Chaque année, 4 millions de personnes meurent du manque d’activité physique

(Pixabay)

La sédentarité est le manque d’activité physique dans la population. Avec les confinements successifs et le télétravail, de moins en moins de personnes prennent le temps de pratiquer un peu d’activité physique chaque jour. Pourtant, la sédentarité serait la cause de plus de 7% des décès dans le monde.

C’est le constat d’une étude publiée ce mercredi dans la revue British Medical Journal of Sports Medicine. Des épidémiologistes américains ont estimé que plus de 4 millions de morts – toute cause confondue – seraient en partie liés à un manque d’exercice physique qui augmente le risque de maladie non transmissible.

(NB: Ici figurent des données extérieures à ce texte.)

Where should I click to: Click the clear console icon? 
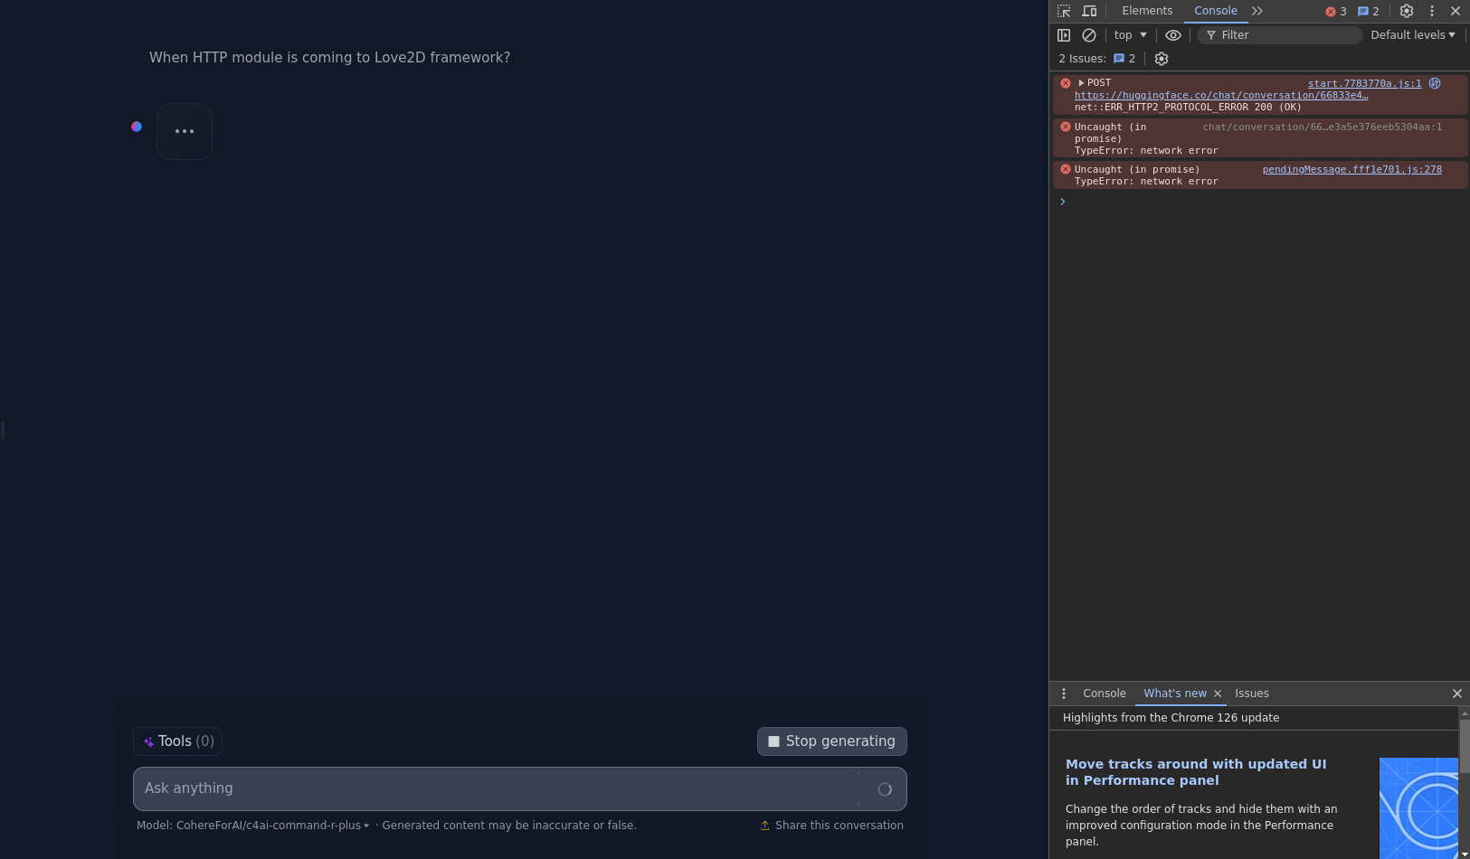tap(1089, 35)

L’impact de la sédentarité

La sédentarité a un impact sur les risques de contracter un certain nombre de maladies : maladie cardiovasculaire ou des artères coronaires, AVC, hypertension, diabète de type 2, cancer, dépression ou démences.

Les épidémiologistes ont alors repris la liste des décès dans 168 pays sur un an. Pour chaque maladie, ils ont donné un pourcentage de cas attribuables à l’inactivité. Par exemple, l’inactivité causerait 1,8% des décès pour hypertension et 8,1% pour les démences.

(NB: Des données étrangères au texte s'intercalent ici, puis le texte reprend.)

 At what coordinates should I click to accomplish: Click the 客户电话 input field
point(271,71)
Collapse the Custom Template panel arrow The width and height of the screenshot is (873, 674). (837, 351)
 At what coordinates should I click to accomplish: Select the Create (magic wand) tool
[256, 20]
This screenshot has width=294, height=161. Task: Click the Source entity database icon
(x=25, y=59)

Ensuite, ils ont appliqué ces pourcentages aux personnes décédées dans le monde de ces différentes maladies. Résultat : plus de 4 millions de morts pourraient être évités si la population sédentaire faisait plus de sports.

Les chercheurs ont pu aussi faire des analyses par région du monde. ‘Le plus grand nombre de personnes (en chiffres absolus) touchées par l’inactivité physique vivent dans des pays en développement compte tenu de la taille de leur population’, expliquent-ils dans leur étude. Mais ce sont les pays riches qui supportent ‘la charge relative la plus lourde’, parce qu’ils sont plus touchés par ces maladies non transmissibles.

Comment l’éviter ?

‘Nos résultats démontrent que la charge de l’inactivité physique sur santé publique est véritablement un problème mondial qui exigera une collaboration internationale pour mobiliser le changement’, ont écrit les chercheurs. Ils donnent l’exemple de l’objectif de l’OMS qui tendait à réduire l’inactivité physique de 15% entre 2018 et 2030. Pour les épidémiologistes, les gouvernements du monde doivent créer des politiques qui poursuivent cet objectif. Et cela passe par des investissements dans le sport et les structures sportives pour les rendre plus accessibles.

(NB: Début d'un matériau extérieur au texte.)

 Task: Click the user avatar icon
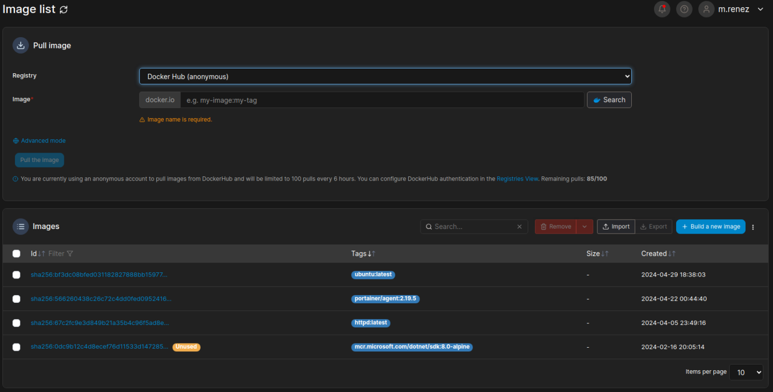(707, 9)
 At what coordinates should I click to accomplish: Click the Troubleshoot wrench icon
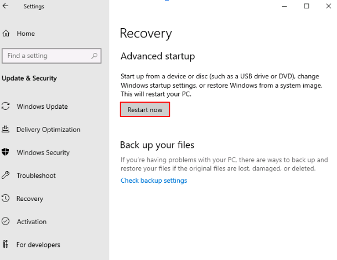[6, 176]
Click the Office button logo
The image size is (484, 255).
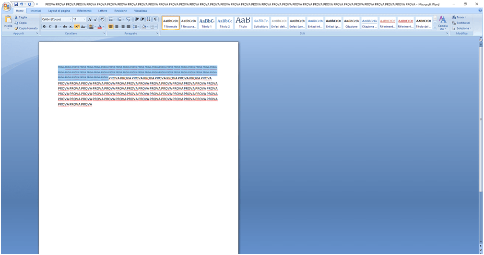click(x=7, y=6)
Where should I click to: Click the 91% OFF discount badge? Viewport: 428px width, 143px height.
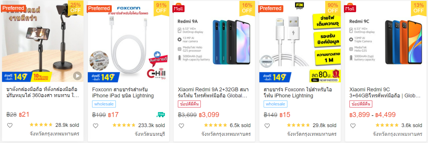click(x=161, y=8)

Mais c’est également à la population de se rendre compte des biens-faits du sport sur la santé physique et mentale. En ces temps de pandémie, où l’on sort moins souvent et où les idées noires sont plus courantes, réaliser un peu d’activité sportive chaque jour est plus que bénéfique. L’OMS recommande de faire 150 minutes d’activité modérée par semaine. Pour cela, marcher ou rouler à vélo pendant 30 minutes 5 fois sur la semaine. Faire le ménage ou jouer avec les enfants de manière active est aussi une bonne manière de réaliser un peu de sport sans y penser. Enfin, vu que les salles de sports sont fermées, il est également possible de réaliser des séances de sports en ligne gratuitement.

Rappelons que la crise du coronavirus, qui mène a beaucoup d’isolement et à de sédentarité, a tué a elle seule 2,8 millions de personnes à travers le monde.